PROBLEM —
What is needed is an exact copy of every line from the one containing "You are a computer-use" through the end of the entries; please set it down without any pictures.

STORED DATA —
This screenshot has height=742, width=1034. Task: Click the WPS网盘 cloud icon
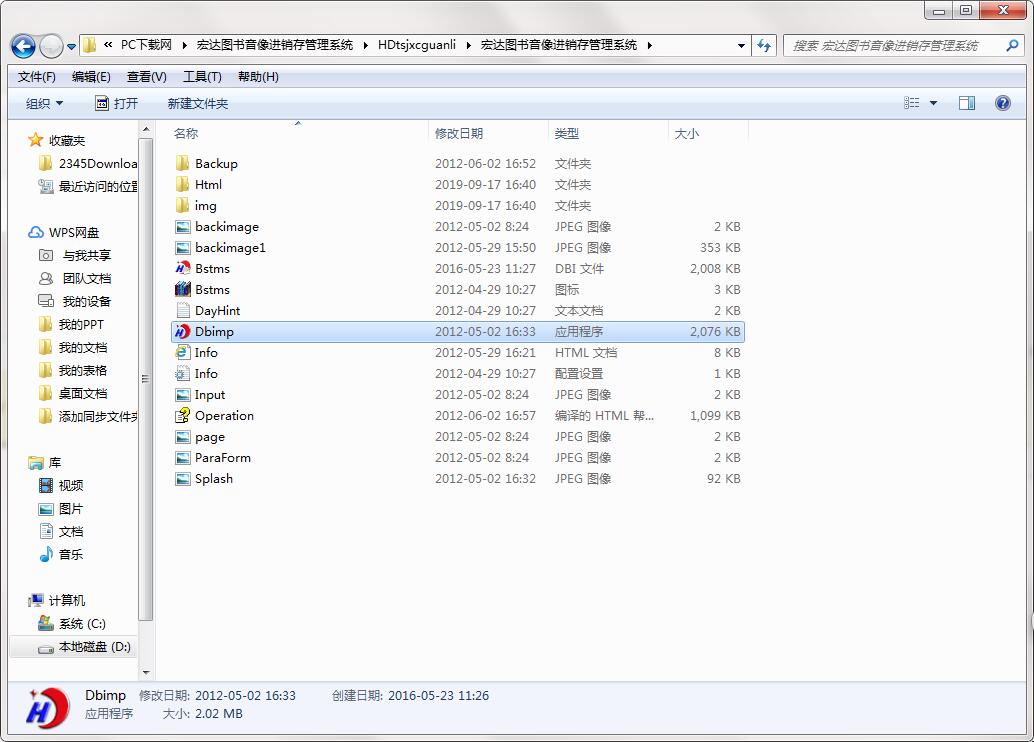36,233
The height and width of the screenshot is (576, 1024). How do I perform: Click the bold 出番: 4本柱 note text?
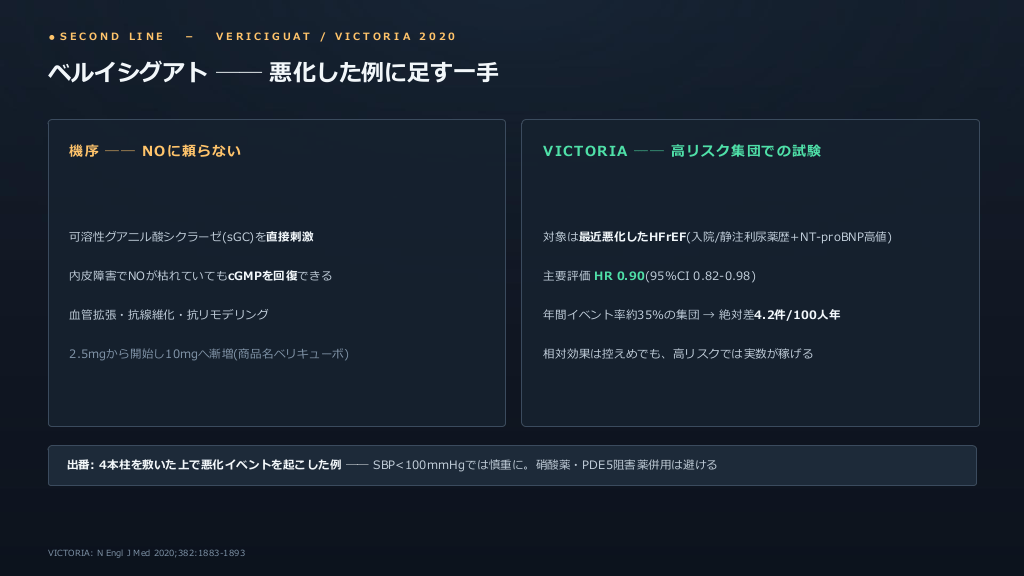(x=204, y=465)
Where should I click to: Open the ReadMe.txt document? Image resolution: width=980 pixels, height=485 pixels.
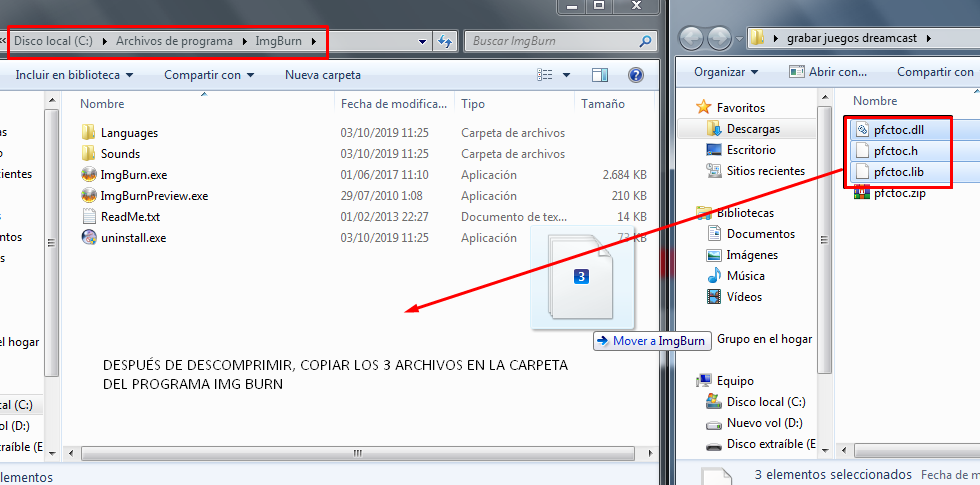pyautogui.click(x=129, y=216)
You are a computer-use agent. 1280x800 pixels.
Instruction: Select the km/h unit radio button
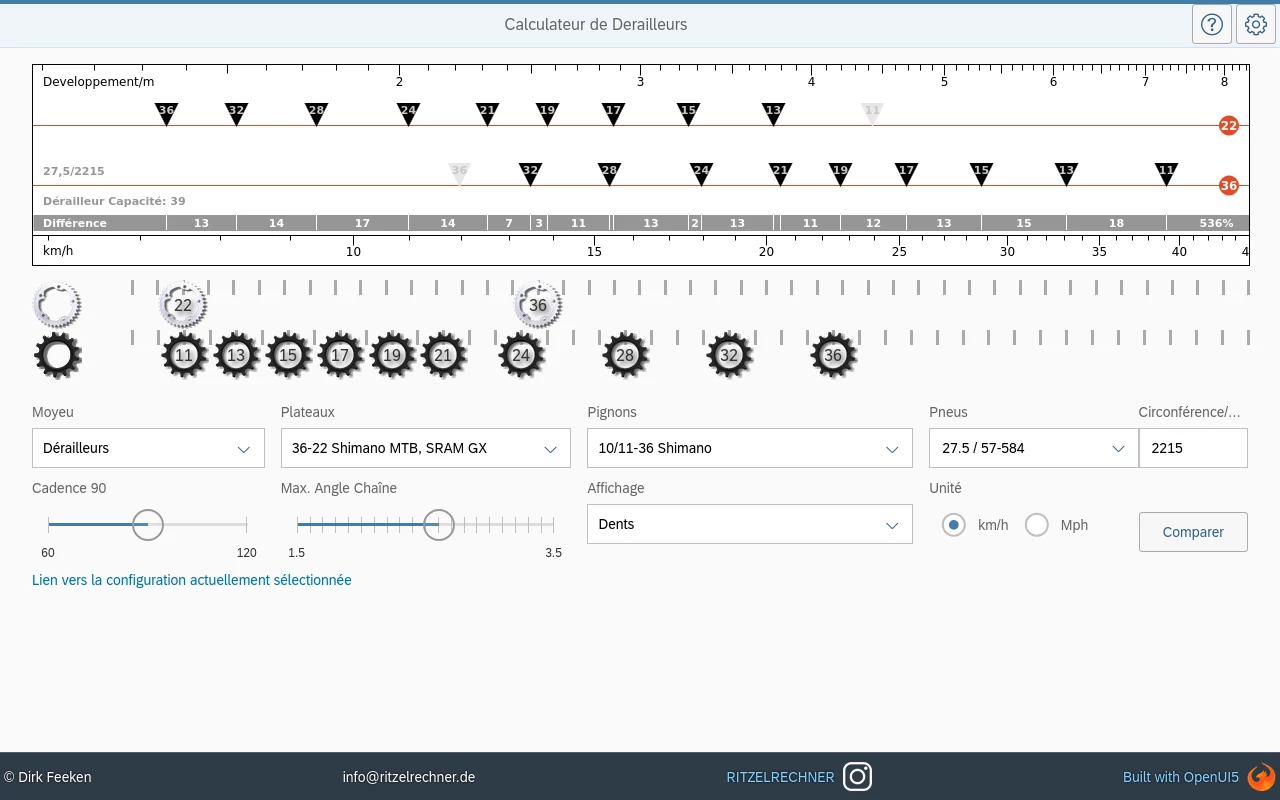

THE COMPLETED TASK —
You are a computer-use agent. 1280x800 pixels.
Instruction: Select the km/h unit radio button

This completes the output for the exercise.